**Work order:** Output exactly the lines from the line that has "Open 町政情報 in the navigation bar" through the last line of the data below, with no pictures.

**Supplied records:**
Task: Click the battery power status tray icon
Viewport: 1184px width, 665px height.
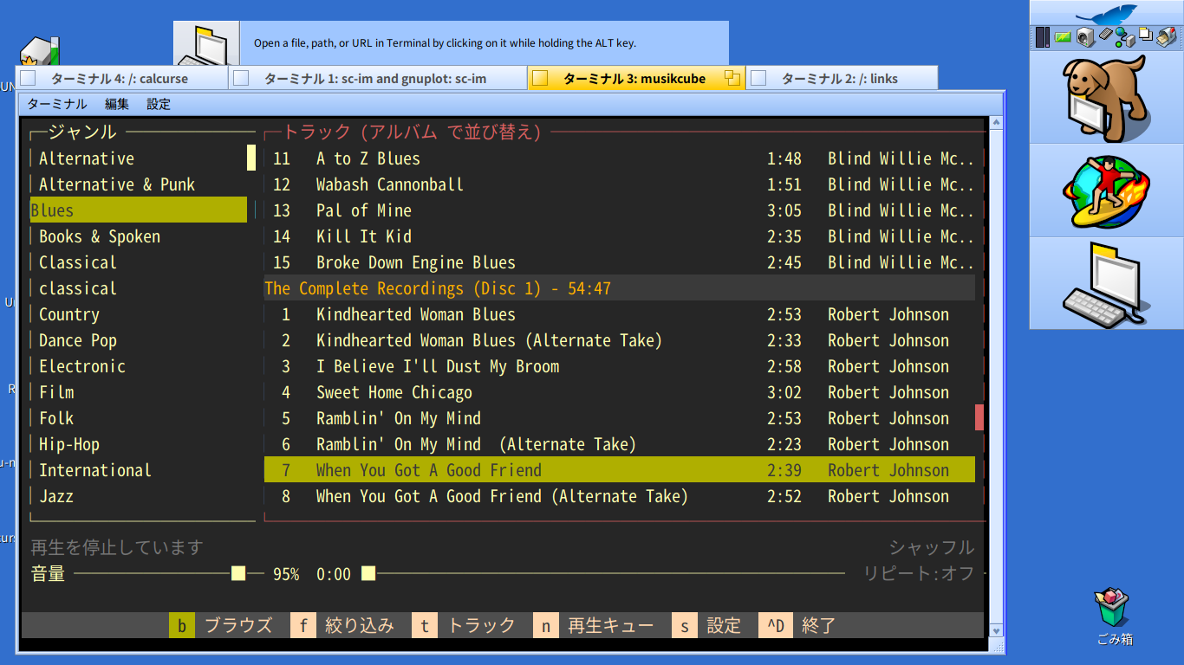Action: (1063, 36)
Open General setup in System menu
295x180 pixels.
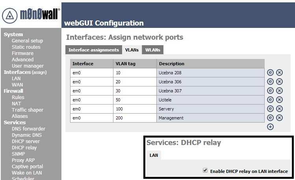[x=27, y=41]
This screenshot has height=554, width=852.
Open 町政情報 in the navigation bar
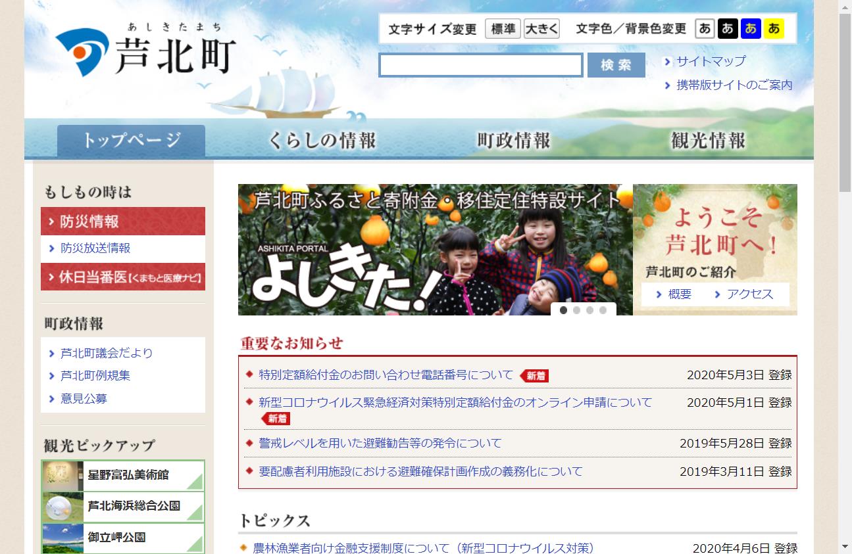[514, 141]
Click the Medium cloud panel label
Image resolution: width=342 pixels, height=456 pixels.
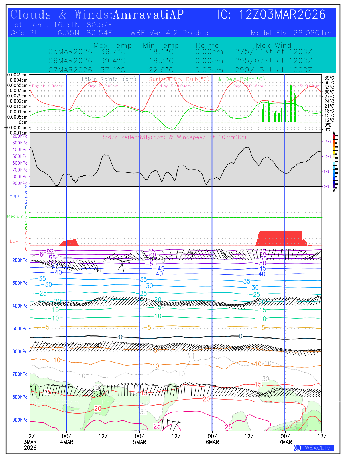tap(15, 217)
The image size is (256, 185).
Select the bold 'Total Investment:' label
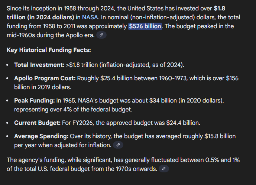[x=39, y=65]
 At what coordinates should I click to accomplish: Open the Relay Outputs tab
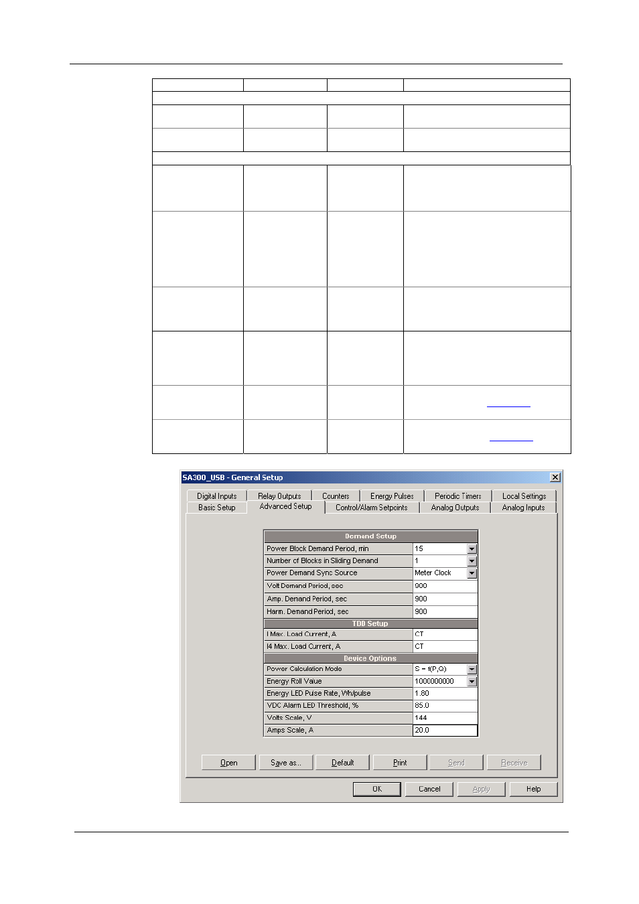click(x=279, y=496)
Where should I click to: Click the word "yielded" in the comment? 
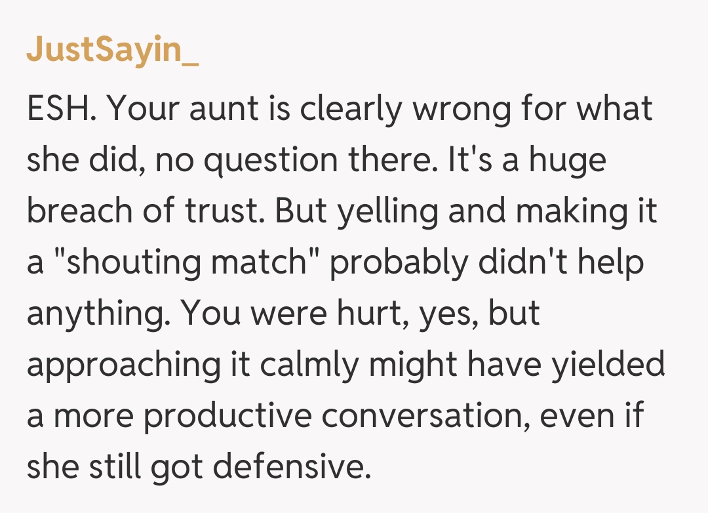click(608, 364)
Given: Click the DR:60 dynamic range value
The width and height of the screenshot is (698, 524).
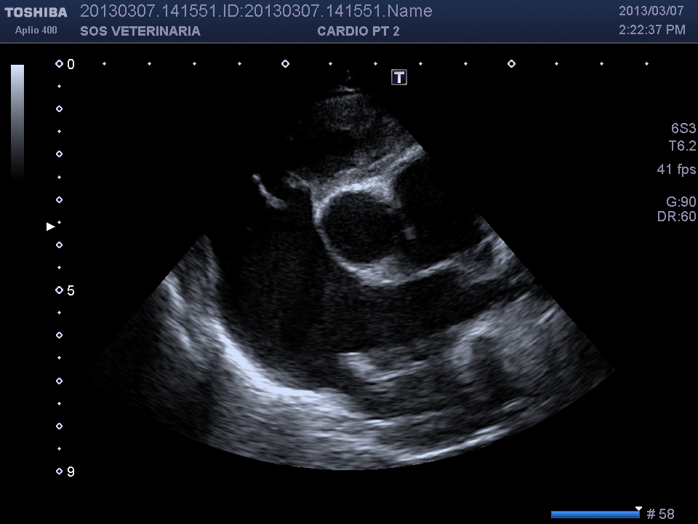Looking at the screenshot, I should pyautogui.click(x=676, y=217).
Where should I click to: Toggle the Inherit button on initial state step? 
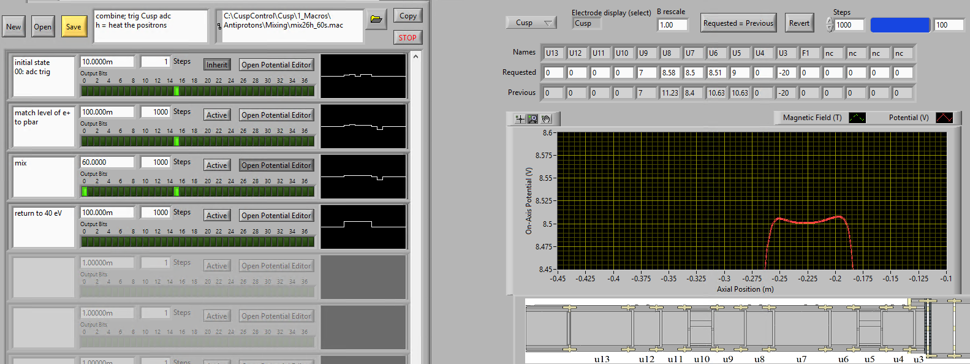point(217,65)
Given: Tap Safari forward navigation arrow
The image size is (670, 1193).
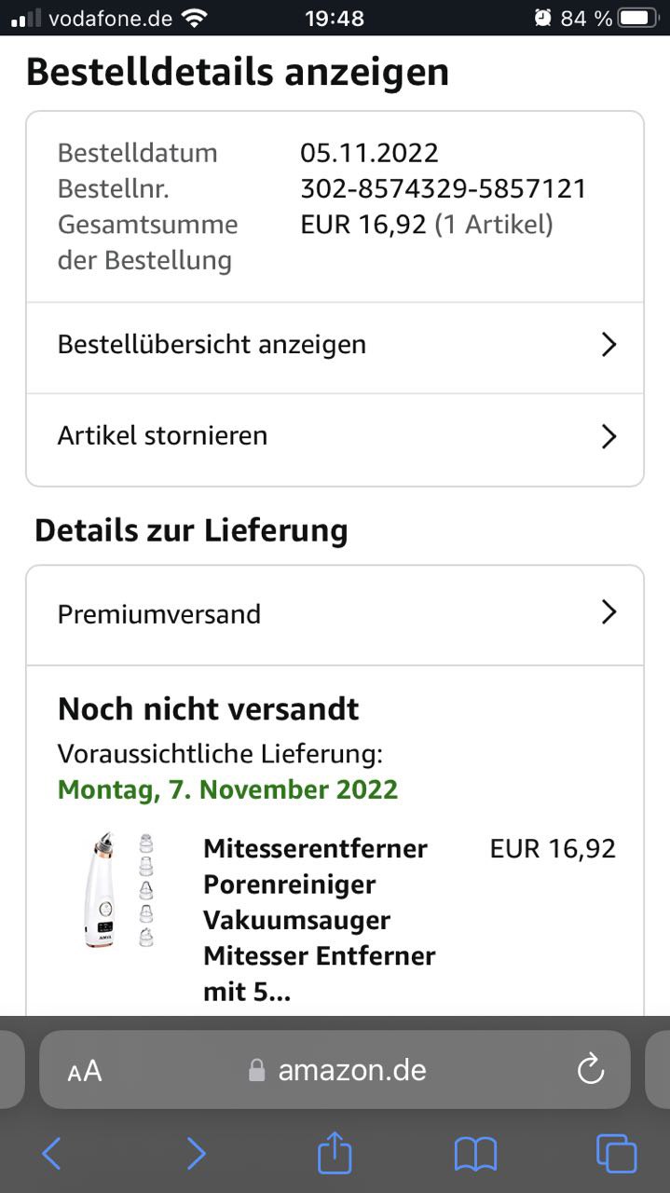Looking at the screenshot, I should [196, 1154].
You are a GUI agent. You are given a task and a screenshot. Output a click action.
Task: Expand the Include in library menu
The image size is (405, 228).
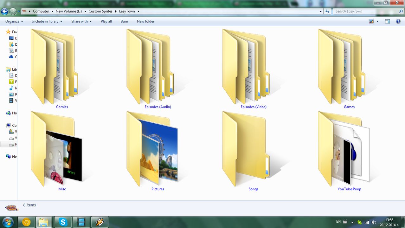click(x=47, y=21)
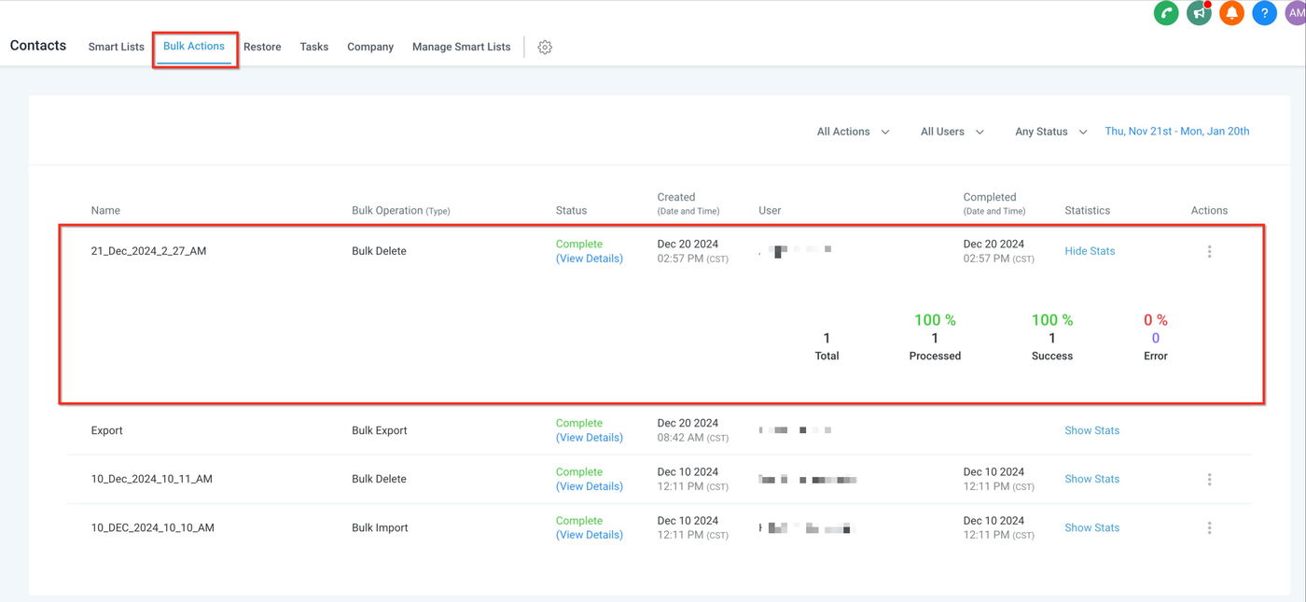Open actions menu for 21_Dec_2024_2_27_AM row
This screenshot has width=1306, height=602.
[x=1209, y=251]
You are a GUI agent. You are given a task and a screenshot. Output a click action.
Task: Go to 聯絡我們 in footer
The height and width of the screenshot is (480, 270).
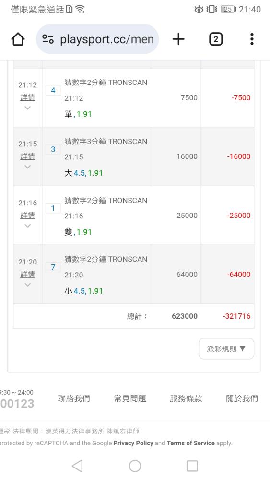point(74,398)
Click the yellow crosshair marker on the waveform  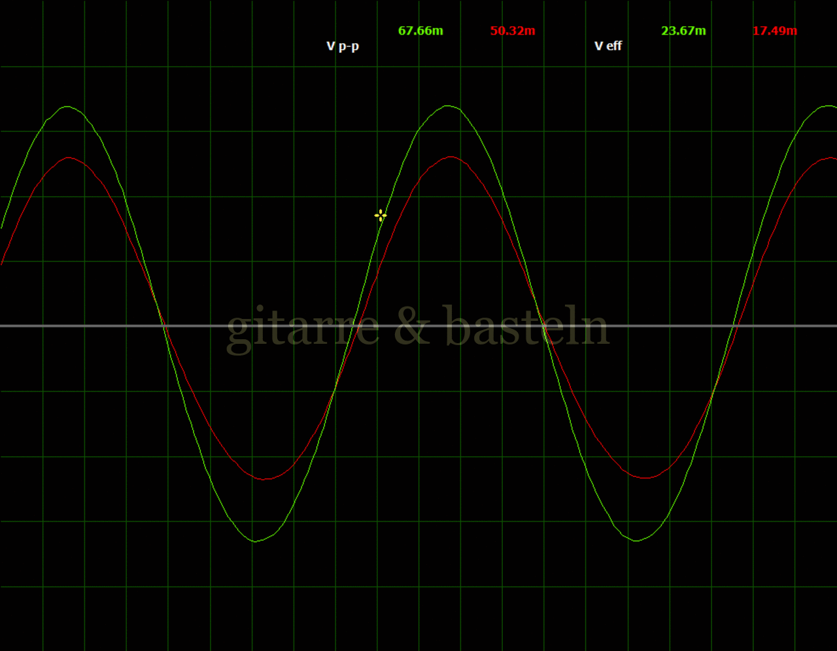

**Expected output:**
Open 町政情報 in the navigation bar
[514, 141]
Click the Medium cloud panel label
Image resolution: width=342 pixels, height=456 pixels.
tap(15, 217)
The image size is (256, 185).
Select the bold 'Total Investment:' label
[x=39, y=65]
 At what coordinates should I click to accomplish: Open the Relay Outputs tab
click(x=279, y=496)
Where should I click to: Click the word "yielded" in the comment? 
click(608, 364)
Given: Click the DR:60 dynamic range value
The width and height of the screenshot is (698, 524).
Looking at the screenshot, I should pyautogui.click(x=676, y=217).
Where should I click to: Toggle the Inherit button on initial state step? 
point(217,65)
Given: Tap Safari forward navigation arrow
The image size is (670, 1193).
Looking at the screenshot, I should [196, 1154].
You are a GUI agent. You are given a task and a screenshot. Output a click action.
Task: Expand the Include in library menu
The image size is (405, 228).
click(x=47, y=21)
Open actions menu for 21_Dec_2024_2_27_AM row
This screenshot has width=1306, height=602.
[x=1209, y=251]
You are a GUI agent. You are given a task and a screenshot. Output a click action.
Task: Go to 聯絡我們 in footer
The height and width of the screenshot is (480, 270).
point(74,398)
Click the yellow crosshair marker on the waveform  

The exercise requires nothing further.